— Коли так, сам тащи! Пусть увидит Башир-абзы, какой ты есть джигит. Ну-ка, ну!
— Ты нас не вмешивай! — возмутился отец и отошел в сторону.
Сэлим задохнулся, даже языка лишился поначалу, потом как понес дурным голосом:
— Ах ты шваль чертова! Еще ломается, голь перекатная! Силой своей заносится!
— Чего мне заноситься? Был бы ты человеком истинным, я бы твой мешок один снес.

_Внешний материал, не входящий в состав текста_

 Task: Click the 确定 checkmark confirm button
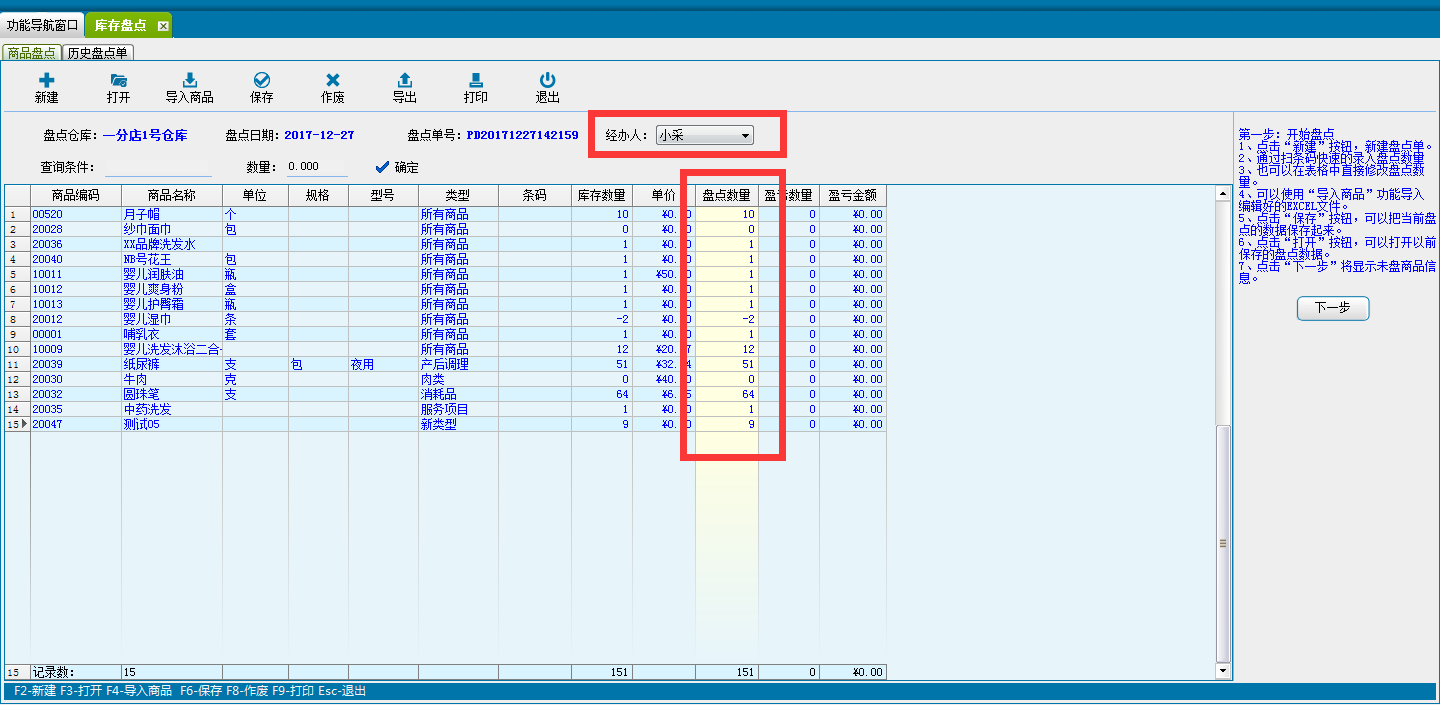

— Ха, так бы один и снес! Бахвалься!
— Вот и снесу! Мое слово твердо!
Ахат метнул глазом на отца и схватился за мешок. Мужики пытались остудить парня.
— Не дури, Габдельаха́т, — степенно проговорил мельник, — поясницу повредишь.
— Шутка ли — в куле-то девять пудов!
— Не упрямься! Тут двоим, пожалуй, как раз будет.
Но парень и слушать не стал.
— Не называться мне Ахатом, ежели с этим мешком десять разов вкруг мельницы не пройду!
Он рывком взгромоздил мешок на плечи и пошел, пригибаясь под его тяжестью. Он шагал, как по мосткам, раскинув в стороны руки, лицо у него налилось кровью, жилы на шее вздулись, стали толстые, точно жгуты конопляные, а ноги глубоко грузли в землю.
Я было кинулся вместе со всеми за Ахатом, но отец остановил меня.
— Залезай в телегу, — сказал он мрачно, — домой поедем!
— Хоть чуточку поглядим!
— Залезай, тебе говорят!
VI
Веснами в отцовском саду цвела не только сирень, но и черемуха, и рябина. Они стояли высокие, раскидистые. Из-за них, может, и поселился в нашем саду соловей. Каждый год с нетерпением ожидали мы его прилета. Вечерами все ближние соседи собирались у наших ворот послушать соловья и, если вдруг он умолкал, тревожились.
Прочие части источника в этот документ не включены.